“I had to declare my major in my first semester,” she said. “And, since I liked chemistry more than I liked physics, and I was interested in how engineering can blend with medicine, I majored in chemical engineering.”
Ross developed a passion for biotech during her co-op at Eastman Kodak. She had started at Rice just as the school was broadening its bioengineering and biotech options. Ross said that, at the time, Rice was one of the very few places in the country offering such coursework. Here in Houston, she found a place where she could grow.
“The journey from Purdue to Rice was transforming for me,” Ross explained. “I came to Purdue as an 18-year-old kid from rural Indiana. And then at Rice, I found myself at a small institution in this huge city, and in an environment where I got to know my professors and felt that they really cared about me as an individual. That was huge.”
Ross also said that at Rice, she met students and faculty from all over the world. Having a front-row seat to that level of diversity is something she carried with her throughout her academic career.
“I look at the demographics of our students, faculty, and staff here at Virginia Tech, and I think about what diversity and inclusion mean,” she said. “How do we create that environment? What does it mean for our tradition as a land-grant, large state university? We need engineers who can solve complex global problems that are fueling the pipeline and workforce needs. We need engineers who are from different backgrounds to do it.”
Ross said that Virginia Tech’s land grant ethos is an important foundation for the college. The university has long been a leader among the colleges and universities in the state, even as it recruits talented students, faculty, and researchers from around the country to join its endeavors. But, she also believes that trends in engineering – the rise of artificial intelligence and importance of cybersecurity; the need for universities to be stronger partners with local, national, and international industry leaders – require a vision that pulls ideas from people from a variety of backgrounds.
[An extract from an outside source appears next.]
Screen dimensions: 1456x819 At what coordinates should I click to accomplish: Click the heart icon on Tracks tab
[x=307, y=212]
“Rice broadened my experience in every way,” she said. “I was shy and I had to learn to come out of my shell, to change how I acted in different settings. I want to provide those same kinds of opportunities for our students.”
Ross focused on fluid mechanics in her research, especially how it relates to infection formation in the cardiovascular system. And she was attracted to a career in academia because she felt it was the perfect place to blend her research efforts – during her career she’s received $13 million in external funding – with her desire to give students the same kinds of opportunities she’s had.
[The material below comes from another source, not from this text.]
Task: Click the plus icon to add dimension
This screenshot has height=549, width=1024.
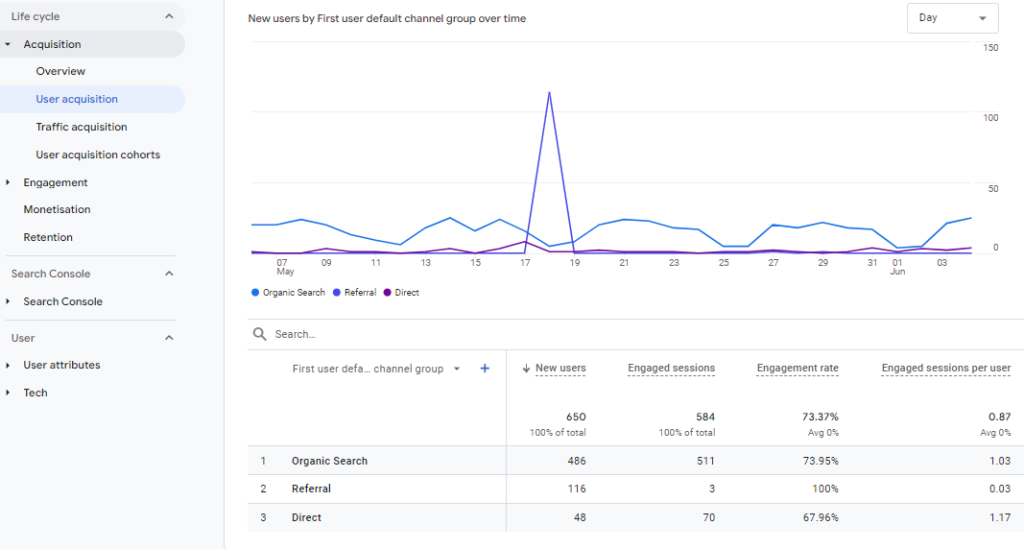Action: (485, 369)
“I want our students to be fearless,” she said. “I want them to really believe they can not only do anything they want if they work hard, but to see the world as full of opportunity.”
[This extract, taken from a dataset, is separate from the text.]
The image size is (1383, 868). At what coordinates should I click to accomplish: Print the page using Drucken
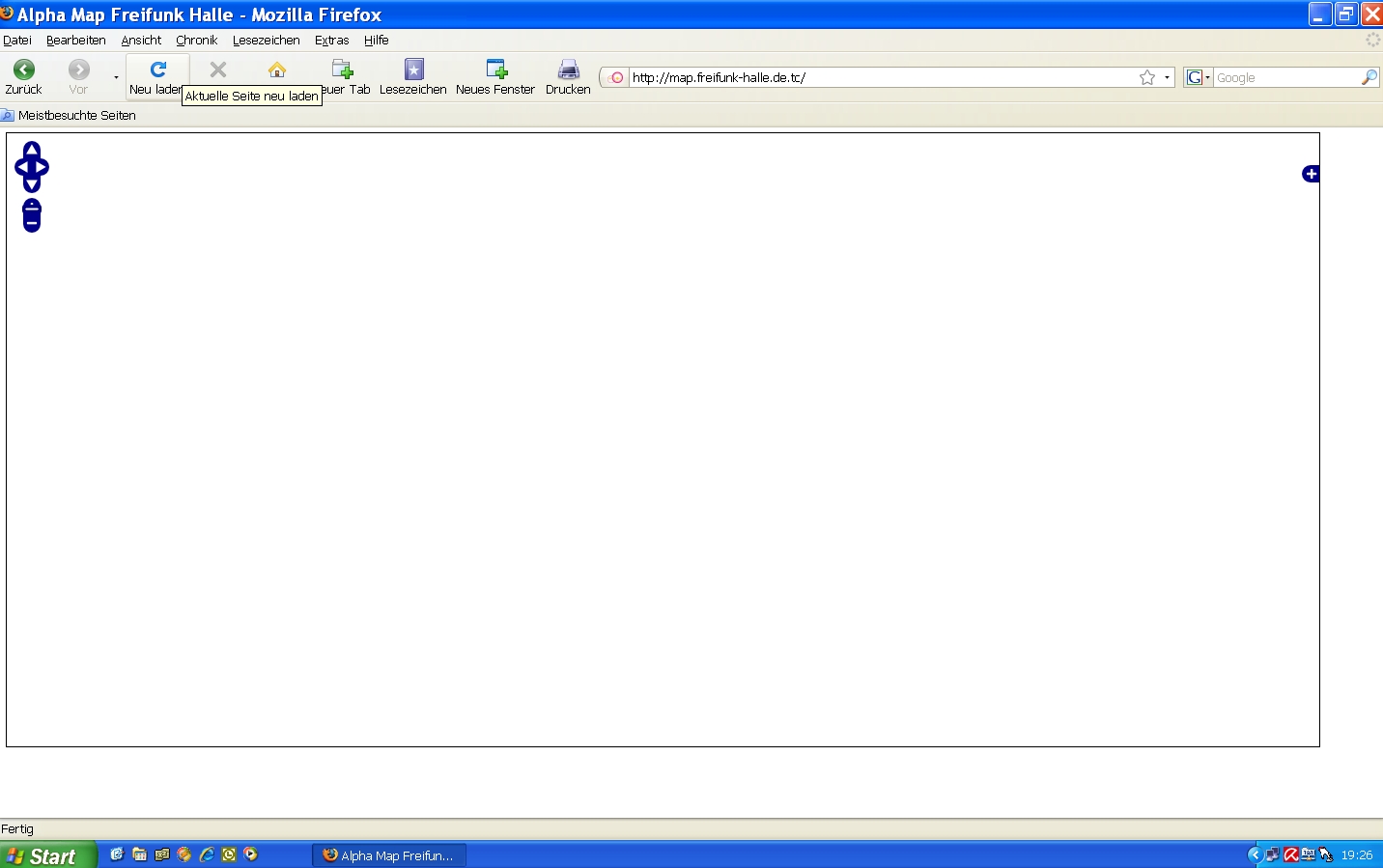pyautogui.click(x=568, y=76)
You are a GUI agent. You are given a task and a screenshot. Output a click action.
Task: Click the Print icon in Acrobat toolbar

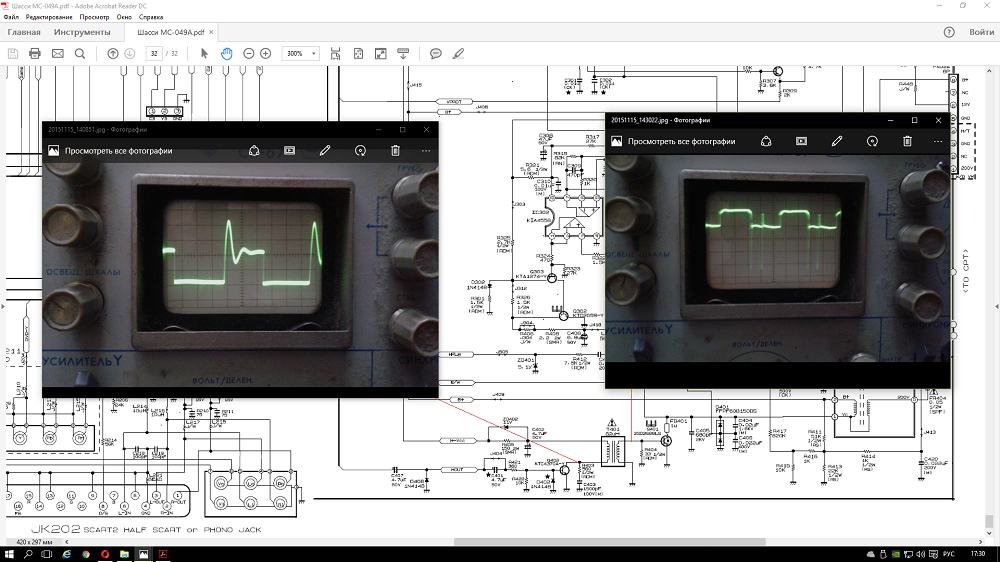pyautogui.click(x=35, y=53)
If her first year at Virginia Tech is any indication, she’s on the right track. Ross helped coordinate a $5 million gift from the May Family Foundation, which will support efforts to increase both the recruitment and retention of first-generation college students.
“And I am hungry to do more,” she said. “This college has so much strength, breadth, and depth. I love the heart of its students and faculty. We are poised to make a tremendous impact.”